■ **Aim of the exercise**:
Output, exactly and with no pictures, the line that contains "The image size is (806, 600)." and every line that comes after it in the data below, the last one included.

■ **Source records**:
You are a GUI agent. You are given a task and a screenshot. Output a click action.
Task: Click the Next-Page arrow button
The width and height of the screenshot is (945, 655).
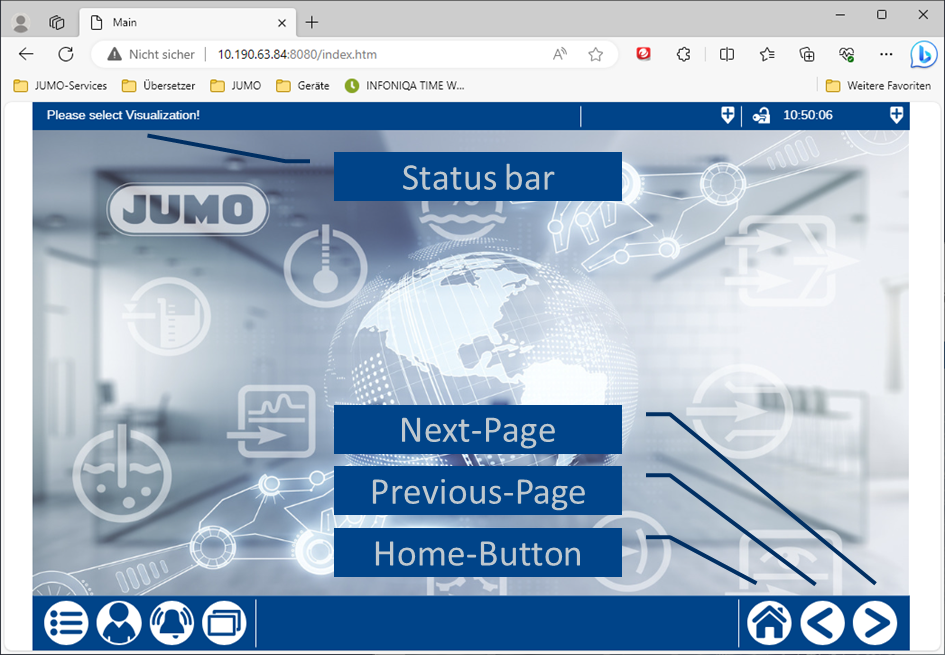point(874,623)
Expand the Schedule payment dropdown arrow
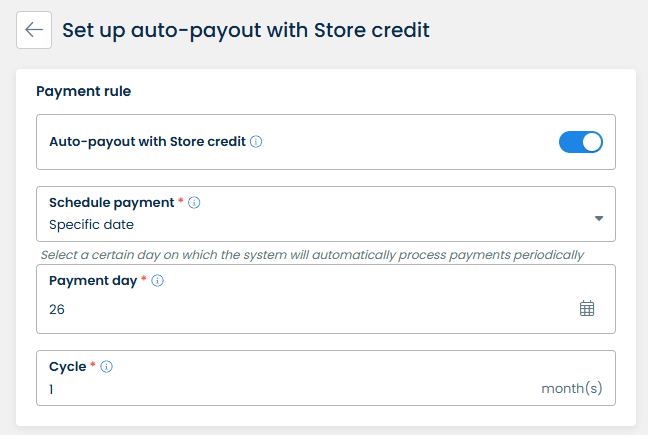 [x=598, y=218]
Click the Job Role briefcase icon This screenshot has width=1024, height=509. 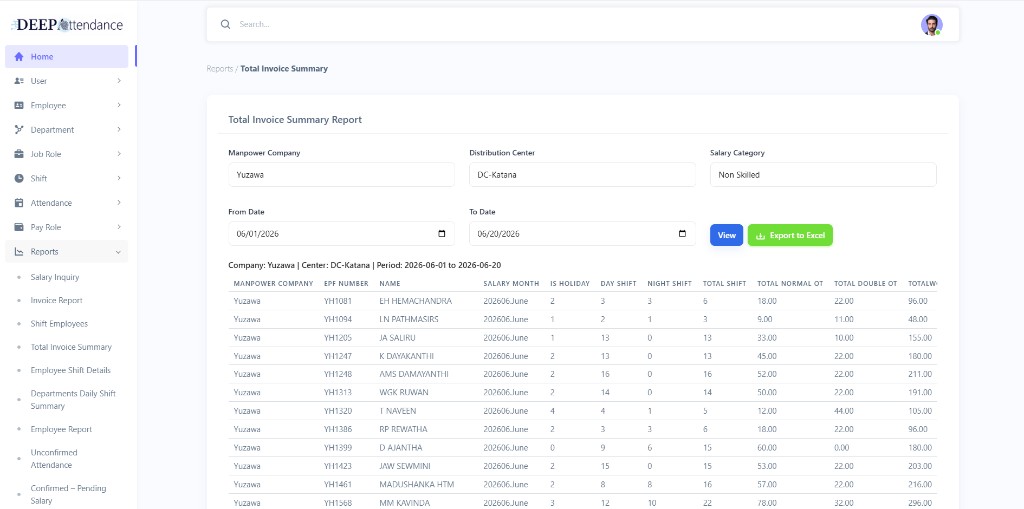coord(19,154)
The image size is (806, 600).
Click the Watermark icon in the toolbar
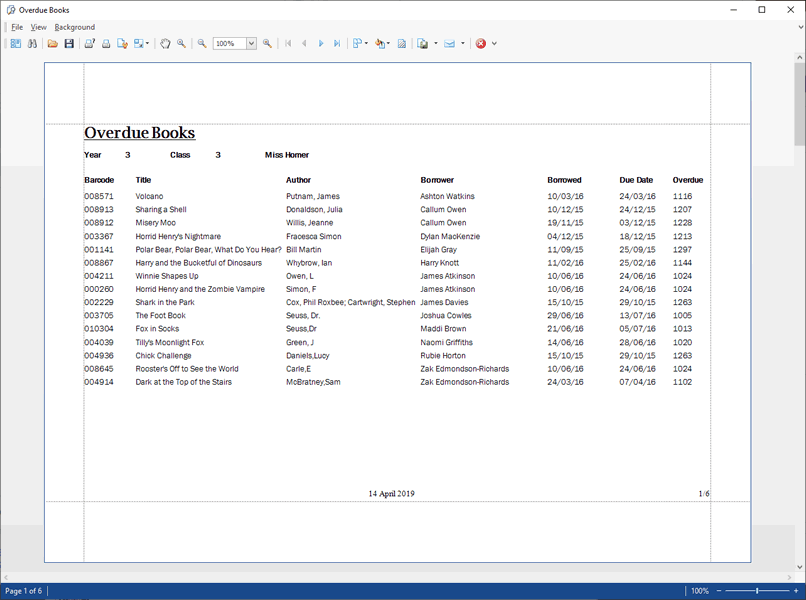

■ **Problem solution**:
The image size is (806, 600).
Click the Watermark icon in the toolbar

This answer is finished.